Render the material below as a Markdown table with the columns Row and Line, numbering each nonblank line in sequence and omitting blank lines.

_ _ _ _ _ _ _

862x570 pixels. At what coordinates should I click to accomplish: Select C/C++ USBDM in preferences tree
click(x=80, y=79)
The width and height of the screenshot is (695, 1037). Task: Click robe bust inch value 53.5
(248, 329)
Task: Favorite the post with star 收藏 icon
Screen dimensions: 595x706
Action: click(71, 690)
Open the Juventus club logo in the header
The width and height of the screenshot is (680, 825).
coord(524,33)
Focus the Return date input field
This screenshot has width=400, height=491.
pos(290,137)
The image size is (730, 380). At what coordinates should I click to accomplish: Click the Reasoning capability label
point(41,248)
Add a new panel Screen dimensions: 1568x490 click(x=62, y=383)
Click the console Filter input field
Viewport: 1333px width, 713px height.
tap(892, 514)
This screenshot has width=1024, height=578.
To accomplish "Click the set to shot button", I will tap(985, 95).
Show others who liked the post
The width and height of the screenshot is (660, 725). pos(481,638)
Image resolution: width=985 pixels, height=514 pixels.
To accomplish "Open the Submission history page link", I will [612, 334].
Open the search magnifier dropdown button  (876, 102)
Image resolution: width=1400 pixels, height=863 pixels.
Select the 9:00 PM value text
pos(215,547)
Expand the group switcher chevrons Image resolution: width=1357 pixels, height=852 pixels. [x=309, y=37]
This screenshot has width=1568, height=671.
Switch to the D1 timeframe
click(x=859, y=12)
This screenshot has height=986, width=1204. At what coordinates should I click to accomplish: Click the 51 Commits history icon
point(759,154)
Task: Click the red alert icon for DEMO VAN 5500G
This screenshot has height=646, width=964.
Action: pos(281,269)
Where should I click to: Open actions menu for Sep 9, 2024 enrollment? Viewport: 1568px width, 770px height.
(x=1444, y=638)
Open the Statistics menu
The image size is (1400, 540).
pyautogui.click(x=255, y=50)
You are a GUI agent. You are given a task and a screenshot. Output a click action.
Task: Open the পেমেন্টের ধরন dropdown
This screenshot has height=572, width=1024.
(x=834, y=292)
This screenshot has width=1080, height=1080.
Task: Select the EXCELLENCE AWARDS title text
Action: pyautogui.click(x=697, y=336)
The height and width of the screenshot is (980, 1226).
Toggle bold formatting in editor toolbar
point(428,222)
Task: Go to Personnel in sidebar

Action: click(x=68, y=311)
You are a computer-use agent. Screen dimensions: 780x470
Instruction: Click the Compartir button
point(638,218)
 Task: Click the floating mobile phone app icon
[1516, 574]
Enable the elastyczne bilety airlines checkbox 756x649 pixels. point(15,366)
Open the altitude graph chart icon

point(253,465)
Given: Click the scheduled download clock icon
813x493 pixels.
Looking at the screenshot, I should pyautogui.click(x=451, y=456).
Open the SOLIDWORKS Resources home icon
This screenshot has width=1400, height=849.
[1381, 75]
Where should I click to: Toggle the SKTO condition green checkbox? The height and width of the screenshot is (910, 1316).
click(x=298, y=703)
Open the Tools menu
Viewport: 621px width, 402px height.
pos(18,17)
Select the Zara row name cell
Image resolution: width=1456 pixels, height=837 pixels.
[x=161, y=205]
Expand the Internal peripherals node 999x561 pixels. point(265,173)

_ _ _ _ _ _ _

- [The answer]
| Row | Line |
|---|---|
| 1 | 862x570 pixels. At what coordinates should I click to accomplish: Select C/C++ USBDM in preferences tree |
| 2 | click(x=80, y=79) |
| 3 | The width and height of the screenshot is (695, 1037). Task: Click robe bust inch value 53.5 |
| 4 | (248, 329) |
| 5 | Task: Favorite the post with star 收藏 icon |
| 6 | Screen dimensions: 595x706 |
| 7 | Action: click(71, 690) |
| 8 | Open the Juventus club logo in the header |
| 9 | The width and height of the screenshot is (680, 825). |
| 10 | coord(524,33) |
| 11 | Focus the Return date input field |
| 12 | This screenshot has width=400, height=491. |
| 13 | pos(290,137) |
| 14 | The image size is (730, 380). At what coordinates should I click to accomplish: Click the Reasoning capability label |
| 15 | point(41,248) |
| 16 | Add a new panel Screen dimensions: 1568x490 click(x=62, y=383) |
| 17 | Click the console Filter input field |
| 18 | Viewport: 1333px width, 713px height. |
| 19 | tap(892, 514) |
| 20 | This screenshot has width=1024, height=578. |
| 21 | To accomplish "Click the set to shot button", I will tap(985, 95). |
| 22 | Show others who liked the post |
| 23 | The width and height of the screenshot is (660, 725). pos(481,638) |
| 24 | Image resolution: width=985 pixels, height=514 pixels. |
| 25 | To accomplish "Open the Submission history page link", I will [612, 334]. |
| 26 | Open the search magnifier dropdown button  (876, 102) |
| 27 | Image resolution: width=1400 pixels, height=863 pixels. |
| 28 | Select the 9:00 PM value text |
| 29 | pos(215,547) |
| 30 | Expand the group switcher chevrons Image resolution: width=1357 pixels, height=852 pixels. [x=309, y=37] |
| 31 | This screenshot has width=1568, height=671. |
| 32 | Switch to the D1 timeframe |
| 33 | click(x=859, y=12) |
| 34 | This screenshot has height=986, width=1204. At what coordinates should I click to accomplish: Click the 51 Commits history icon |
| 35 | point(759,154) |
| 36 | Task: Click the red alert icon for DEMO VAN 5500G |
| 37 | This screenshot has height=646, width=964. |
| 38 | Action: pos(281,269) |
| 39 | Where should I click to: Open actions menu for Sep 9, 2024 enrollment? Viewport: 1568px width, 770px height. |
| 40 | (x=1444, y=638) |
| 41 | Open the Statistics menu |
| 42 | The image size is (1400, 540). |
| 43 | pyautogui.click(x=255, y=50) |
| 44 | You are a GUI agent. You are given a task and a screenshot. Output a click action. |
| 45 | Task: Open the পেমেন্টের ধরন dropdown |
| 46 | This screenshot has height=572, width=1024. |
| 47 | (x=834, y=292) |
| 48 | This screenshot has width=1080, height=1080. |
| 49 | Task: Select the EXCELLENCE AWARDS title text |
| 50 | Action: pyautogui.click(x=697, y=336) |
| 51 | The height and width of the screenshot is (980, 1226). |
| 52 | Toggle bold formatting in editor toolbar |
| 53 | point(428,222) |
| 54 | Task: Go to Personnel in sidebar |
| 55 | Action: click(x=68, y=311) |
| 56 | You are a computer-use agent. Screen dimensions: 780x470 |
| 57 | Instruction: Click the Compartir button |
| 58 | point(638,218) |
| 59 |  Task: Click the floating mobile phone app icon |
| 60 | [1516, 574] |
| 61 | Enable the elastyczne bilety airlines checkbox 756x649 pixels. point(15,366) |
| 62 | Open the altitude graph chart icon |
| 63 | point(253,465) |
| 64 | Given: Click the scheduled download clock icon |
| 65 | 813x493 pixels. |
| 66 | Looking at the screenshot, I should pyautogui.click(x=451, y=456). |
| 67 | Open the SOLIDWORKS Resources home icon |
| 68 | This screenshot has width=1400, height=849. |
| 69 | [1381, 75] |
| 70 | Where should I click to: Toggle the SKTO condition green checkbox? The height and width of the screenshot is (910, 1316). |
| 71 | click(x=298, y=703) |
| 72 | Open the Tools menu |
| 73 | Viewport: 621px width, 402px height. |
| 74 | pos(18,17) |
| 75 | Select the Zara row name cell |
| 76 | Image resolution: width=1456 pixels, height=837 pixels. |
| 77 | [x=161, y=205] |
| 78 | Expand the Internal peripherals node 999x561 pixels. point(265,173) |